Given records -

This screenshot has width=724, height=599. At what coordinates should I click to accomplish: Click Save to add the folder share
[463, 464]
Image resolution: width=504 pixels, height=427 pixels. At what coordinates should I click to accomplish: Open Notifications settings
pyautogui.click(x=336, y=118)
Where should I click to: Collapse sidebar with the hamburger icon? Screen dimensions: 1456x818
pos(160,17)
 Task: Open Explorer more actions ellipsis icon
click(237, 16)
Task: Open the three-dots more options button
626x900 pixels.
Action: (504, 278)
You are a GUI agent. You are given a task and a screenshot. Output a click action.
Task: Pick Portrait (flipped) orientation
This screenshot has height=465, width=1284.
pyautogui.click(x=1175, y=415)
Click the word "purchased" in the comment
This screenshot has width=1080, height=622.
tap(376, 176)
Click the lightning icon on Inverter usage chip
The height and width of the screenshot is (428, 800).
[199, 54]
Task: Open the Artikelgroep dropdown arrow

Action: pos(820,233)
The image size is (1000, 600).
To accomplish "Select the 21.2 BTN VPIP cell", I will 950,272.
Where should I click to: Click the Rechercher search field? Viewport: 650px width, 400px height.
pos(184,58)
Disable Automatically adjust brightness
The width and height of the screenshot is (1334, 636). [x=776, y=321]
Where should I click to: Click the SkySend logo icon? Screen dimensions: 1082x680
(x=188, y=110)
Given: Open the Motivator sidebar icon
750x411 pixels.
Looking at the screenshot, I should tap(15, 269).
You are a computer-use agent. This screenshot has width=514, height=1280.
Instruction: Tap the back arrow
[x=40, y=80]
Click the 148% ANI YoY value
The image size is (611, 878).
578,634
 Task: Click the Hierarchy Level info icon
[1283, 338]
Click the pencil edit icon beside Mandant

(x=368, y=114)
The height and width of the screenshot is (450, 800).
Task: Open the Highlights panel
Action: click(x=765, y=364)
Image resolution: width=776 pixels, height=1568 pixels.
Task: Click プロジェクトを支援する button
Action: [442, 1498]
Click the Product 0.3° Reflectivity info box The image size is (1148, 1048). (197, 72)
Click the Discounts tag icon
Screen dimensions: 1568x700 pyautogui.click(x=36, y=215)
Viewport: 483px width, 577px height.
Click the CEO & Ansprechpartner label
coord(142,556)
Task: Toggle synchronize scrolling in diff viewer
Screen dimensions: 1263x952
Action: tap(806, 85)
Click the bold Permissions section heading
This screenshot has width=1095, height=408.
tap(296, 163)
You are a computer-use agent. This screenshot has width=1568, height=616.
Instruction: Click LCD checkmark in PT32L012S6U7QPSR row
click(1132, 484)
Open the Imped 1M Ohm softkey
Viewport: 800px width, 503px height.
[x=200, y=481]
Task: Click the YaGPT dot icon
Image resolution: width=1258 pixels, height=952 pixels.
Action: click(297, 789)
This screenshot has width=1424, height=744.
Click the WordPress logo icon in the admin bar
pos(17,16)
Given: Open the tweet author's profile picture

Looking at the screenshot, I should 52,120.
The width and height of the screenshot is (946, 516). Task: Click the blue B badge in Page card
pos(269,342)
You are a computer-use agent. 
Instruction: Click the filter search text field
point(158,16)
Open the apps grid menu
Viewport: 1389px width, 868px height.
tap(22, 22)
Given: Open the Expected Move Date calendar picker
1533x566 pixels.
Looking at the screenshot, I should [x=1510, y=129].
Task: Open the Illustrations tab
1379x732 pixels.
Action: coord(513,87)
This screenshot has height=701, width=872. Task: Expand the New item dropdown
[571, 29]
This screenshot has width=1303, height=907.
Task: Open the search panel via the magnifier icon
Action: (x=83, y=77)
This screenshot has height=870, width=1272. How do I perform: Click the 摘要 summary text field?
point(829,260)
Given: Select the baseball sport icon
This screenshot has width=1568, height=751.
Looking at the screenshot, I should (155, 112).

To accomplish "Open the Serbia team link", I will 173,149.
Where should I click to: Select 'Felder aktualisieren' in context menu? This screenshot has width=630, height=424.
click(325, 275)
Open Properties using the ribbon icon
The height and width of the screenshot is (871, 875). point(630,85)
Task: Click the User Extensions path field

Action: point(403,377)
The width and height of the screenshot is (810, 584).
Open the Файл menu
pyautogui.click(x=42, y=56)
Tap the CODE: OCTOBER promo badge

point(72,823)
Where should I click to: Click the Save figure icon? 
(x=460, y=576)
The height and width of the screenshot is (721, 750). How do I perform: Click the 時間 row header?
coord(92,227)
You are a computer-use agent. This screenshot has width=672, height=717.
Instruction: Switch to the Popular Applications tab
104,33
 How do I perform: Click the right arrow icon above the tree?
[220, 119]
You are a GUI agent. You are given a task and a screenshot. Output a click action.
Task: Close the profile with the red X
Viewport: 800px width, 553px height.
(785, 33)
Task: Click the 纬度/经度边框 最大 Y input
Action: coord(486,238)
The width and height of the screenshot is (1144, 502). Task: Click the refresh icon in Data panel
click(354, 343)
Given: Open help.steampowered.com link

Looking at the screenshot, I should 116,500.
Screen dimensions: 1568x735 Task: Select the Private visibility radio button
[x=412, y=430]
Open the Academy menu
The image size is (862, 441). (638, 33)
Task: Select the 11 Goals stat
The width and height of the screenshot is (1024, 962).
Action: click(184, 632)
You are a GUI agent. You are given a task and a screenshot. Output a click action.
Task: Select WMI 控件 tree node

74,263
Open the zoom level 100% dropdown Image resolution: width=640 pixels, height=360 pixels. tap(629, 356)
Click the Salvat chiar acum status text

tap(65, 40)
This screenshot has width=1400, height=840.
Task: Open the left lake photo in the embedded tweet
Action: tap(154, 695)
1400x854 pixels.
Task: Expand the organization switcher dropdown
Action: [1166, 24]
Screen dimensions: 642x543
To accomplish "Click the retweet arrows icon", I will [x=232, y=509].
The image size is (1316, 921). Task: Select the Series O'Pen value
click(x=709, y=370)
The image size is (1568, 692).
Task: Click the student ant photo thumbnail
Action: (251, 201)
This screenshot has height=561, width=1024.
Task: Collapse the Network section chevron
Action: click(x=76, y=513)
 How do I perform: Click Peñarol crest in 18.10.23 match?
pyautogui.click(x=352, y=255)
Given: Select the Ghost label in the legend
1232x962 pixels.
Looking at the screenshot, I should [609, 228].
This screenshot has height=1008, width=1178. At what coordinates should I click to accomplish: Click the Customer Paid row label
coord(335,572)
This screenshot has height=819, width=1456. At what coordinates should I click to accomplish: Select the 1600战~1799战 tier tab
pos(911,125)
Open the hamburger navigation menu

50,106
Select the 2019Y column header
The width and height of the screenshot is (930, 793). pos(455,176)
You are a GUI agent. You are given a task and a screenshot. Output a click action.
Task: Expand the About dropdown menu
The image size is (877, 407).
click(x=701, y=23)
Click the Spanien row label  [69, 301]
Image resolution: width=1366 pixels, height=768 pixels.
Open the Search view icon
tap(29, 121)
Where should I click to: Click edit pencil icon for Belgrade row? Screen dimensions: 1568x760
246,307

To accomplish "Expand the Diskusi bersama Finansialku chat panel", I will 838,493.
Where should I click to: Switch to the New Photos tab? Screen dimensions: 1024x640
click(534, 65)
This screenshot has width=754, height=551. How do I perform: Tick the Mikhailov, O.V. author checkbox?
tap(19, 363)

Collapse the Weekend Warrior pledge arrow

Exercise - Pick out all lines from the data above in which the word "will" appears.

Solved exercise -
To accomplish "Select the 21.2 BTN VPIP cell", I will 950,272.
To accomplish "Open the Serbia team link", I will 173,149.
To accomplish "Click the retweet arrows icon", I will [x=232, y=509].
To accomplish "Expand the Diskusi bersama Finansialku chat panel", I will 838,493.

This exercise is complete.